Wednesday, August 13, 2008



Dirk Obbink, "Vergil's De pietate: From Ehoiae to Allegory in Vergil, Philodemus, and Ovid," in David Armstrong et al., edd. Vergil, Philodemus, and the Augustans (Austin: University of Texas Press, 2004), pp. 175-209 (at 205):
As Mark Twain said, "You can derive Moses from Mississippi by substituting 'o' for the 'i,' and 'es' for 'issippi.'"
Obbink's article is dense with footnotes, but there is no citation for this quotation from Mark Twain. It is the sort of thing one wishes Twain had said, but did he really do so?

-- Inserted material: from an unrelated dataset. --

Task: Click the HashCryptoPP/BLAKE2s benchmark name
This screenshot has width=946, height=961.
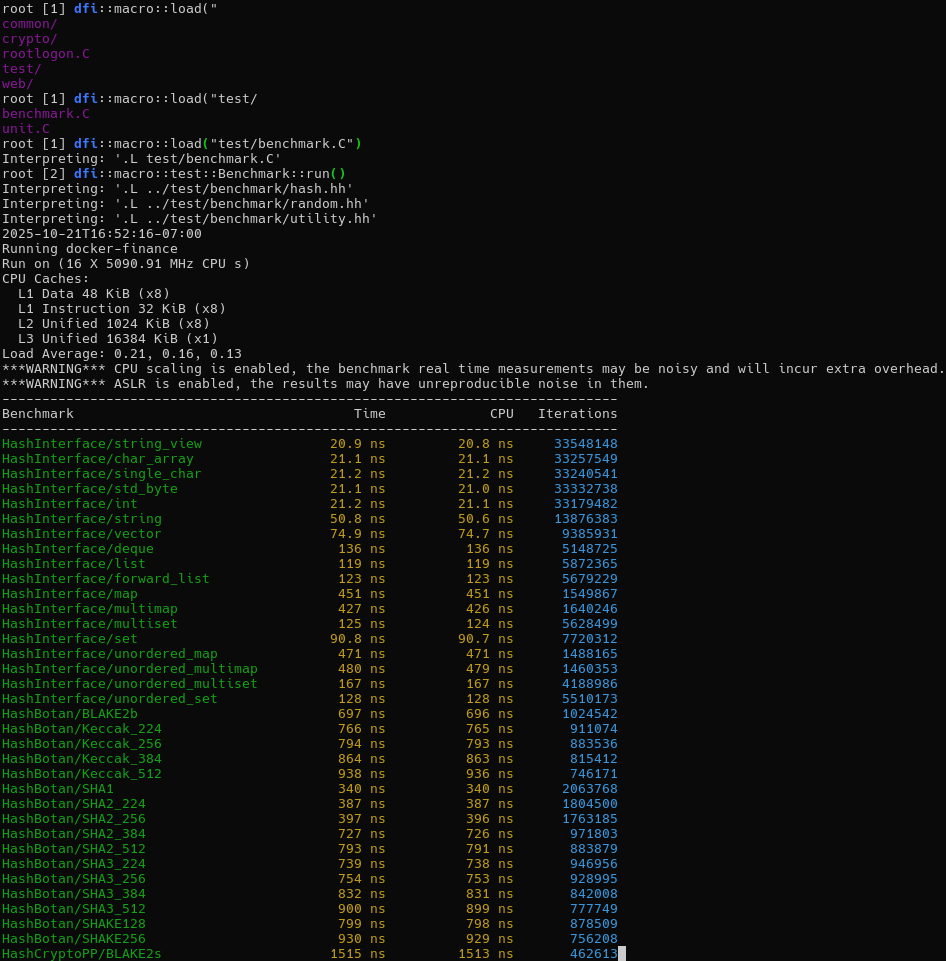Action: pyautogui.click(x=82, y=953)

The source may be an attack on Fitzedward Hall by Richard Grant White, "Punishing a Pundit," The Galaxy: A Magazine of Entertaining Reading XVI (July-Dec. 1878), p. 783:
That the verb conjecture is formed by adding ure to conject, who could venture to say but the man who would derive church from ἐκκλησία? True, there are two k's in church (kirk) and two kappas in ἐκκλησία, "and there is salmons in both." Such a formation of conjecture (unavoidably from conjecturo, or conjectural through the French conjecturer) rivals the feat of the etymologist who derived Moses from Middletown by the simple plan of taking off the iddletown and putting on the oses.
Mark Twain also wrote for The Galaxy, but, so far as I can tell, he is not the source of the quotation attributed to him by Obbink.